Data extracted from a collection

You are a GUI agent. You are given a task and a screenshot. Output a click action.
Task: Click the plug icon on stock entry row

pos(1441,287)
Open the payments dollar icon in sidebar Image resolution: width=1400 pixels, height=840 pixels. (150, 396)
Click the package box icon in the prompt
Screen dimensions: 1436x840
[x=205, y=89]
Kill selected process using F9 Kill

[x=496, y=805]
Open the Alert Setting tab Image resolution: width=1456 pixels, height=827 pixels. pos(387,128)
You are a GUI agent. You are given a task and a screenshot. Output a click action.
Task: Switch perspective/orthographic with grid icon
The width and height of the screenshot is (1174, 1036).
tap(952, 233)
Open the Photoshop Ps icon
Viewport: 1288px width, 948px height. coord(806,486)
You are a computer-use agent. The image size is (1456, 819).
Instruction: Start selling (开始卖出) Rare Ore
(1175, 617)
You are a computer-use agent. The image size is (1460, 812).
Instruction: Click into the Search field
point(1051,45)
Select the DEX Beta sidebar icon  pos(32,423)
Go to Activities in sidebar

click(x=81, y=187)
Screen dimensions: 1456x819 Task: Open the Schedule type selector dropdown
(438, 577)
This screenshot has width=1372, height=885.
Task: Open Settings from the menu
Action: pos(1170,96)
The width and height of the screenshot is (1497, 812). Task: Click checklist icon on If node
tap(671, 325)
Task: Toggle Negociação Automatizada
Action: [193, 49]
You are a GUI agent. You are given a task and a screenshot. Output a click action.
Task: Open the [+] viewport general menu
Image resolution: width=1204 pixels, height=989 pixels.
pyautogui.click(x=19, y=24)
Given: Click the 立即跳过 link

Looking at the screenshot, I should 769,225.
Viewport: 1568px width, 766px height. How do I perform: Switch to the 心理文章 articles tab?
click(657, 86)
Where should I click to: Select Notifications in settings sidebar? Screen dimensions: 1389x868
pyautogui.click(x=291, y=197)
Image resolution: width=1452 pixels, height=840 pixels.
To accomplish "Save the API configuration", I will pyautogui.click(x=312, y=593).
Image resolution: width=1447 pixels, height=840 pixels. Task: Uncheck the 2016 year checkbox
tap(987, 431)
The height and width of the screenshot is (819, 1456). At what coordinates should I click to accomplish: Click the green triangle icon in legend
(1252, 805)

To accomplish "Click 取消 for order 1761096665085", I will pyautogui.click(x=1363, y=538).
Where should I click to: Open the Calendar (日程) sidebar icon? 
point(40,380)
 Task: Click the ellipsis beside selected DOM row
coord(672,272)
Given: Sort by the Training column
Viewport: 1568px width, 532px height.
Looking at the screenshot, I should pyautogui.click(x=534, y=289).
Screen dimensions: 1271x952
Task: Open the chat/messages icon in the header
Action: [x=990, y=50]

■ TASK INSTRUCTIONS
Reproduce exactly every line between the line with "Image resolution: width=1447" and the last line of the records above, both included.

■ SOLUTION FOR THIS TASK
Image resolution: width=1447 pixels, height=840 pixels. Task: Uncheck the 2016 year checkbox
tap(987, 431)
The height and width of the screenshot is (819, 1456). At what coordinates should I click to accomplish: Click the green triangle icon in legend
(1252, 805)

To accomplish "Click 取消 for order 1761096665085", I will pyautogui.click(x=1363, y=538).
Where should I click to: Open the Calendar (日程) sidebar icon? 
point(40,380)
 Task: Click the ellipsis beside selected DOM row
coord(672,272)
Given: Sort by the Training column
Viewport: 1568px width, 532px height.
Looking at the screenshot, I should pyautogui.click(x=534, y=289).
Screen dimensions: 1271x952
Task: Open the chat/messages icon in the header
Action: [x=990, y=50]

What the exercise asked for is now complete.